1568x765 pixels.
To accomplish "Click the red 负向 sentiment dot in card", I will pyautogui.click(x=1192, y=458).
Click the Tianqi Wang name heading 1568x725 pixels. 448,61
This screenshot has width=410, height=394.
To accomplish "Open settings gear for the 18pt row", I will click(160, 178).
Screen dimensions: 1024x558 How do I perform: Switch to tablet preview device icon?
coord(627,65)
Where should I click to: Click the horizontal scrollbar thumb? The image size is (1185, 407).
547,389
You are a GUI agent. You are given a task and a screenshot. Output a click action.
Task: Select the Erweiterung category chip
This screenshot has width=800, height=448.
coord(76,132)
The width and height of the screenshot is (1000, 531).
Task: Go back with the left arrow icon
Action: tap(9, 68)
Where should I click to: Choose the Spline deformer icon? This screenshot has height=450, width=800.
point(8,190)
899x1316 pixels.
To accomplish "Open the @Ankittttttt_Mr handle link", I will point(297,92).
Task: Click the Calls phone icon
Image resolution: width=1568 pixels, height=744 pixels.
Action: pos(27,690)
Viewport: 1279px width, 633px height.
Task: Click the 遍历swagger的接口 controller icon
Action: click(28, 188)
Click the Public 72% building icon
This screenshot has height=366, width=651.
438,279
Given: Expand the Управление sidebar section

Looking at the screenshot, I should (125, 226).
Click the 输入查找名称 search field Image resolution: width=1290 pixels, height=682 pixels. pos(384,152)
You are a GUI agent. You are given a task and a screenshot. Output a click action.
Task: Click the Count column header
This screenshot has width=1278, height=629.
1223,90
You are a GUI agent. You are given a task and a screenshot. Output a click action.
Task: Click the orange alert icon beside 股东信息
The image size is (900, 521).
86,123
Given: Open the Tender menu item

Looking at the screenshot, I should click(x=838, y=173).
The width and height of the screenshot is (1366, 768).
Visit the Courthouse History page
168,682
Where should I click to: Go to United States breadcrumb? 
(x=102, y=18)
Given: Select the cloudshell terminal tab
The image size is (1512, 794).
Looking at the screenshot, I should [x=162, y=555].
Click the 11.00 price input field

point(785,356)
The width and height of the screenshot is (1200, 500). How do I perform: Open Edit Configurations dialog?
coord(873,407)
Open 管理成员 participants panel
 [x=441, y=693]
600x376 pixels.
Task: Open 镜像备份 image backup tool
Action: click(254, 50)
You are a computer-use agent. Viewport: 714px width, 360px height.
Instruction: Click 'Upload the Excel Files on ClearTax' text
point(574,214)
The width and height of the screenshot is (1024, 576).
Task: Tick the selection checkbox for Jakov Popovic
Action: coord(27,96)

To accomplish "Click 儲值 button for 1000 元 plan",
• • •
What to do: Tally up the lines holding the word "will" in the data above, and answer with that figure only.

Result for this task: 3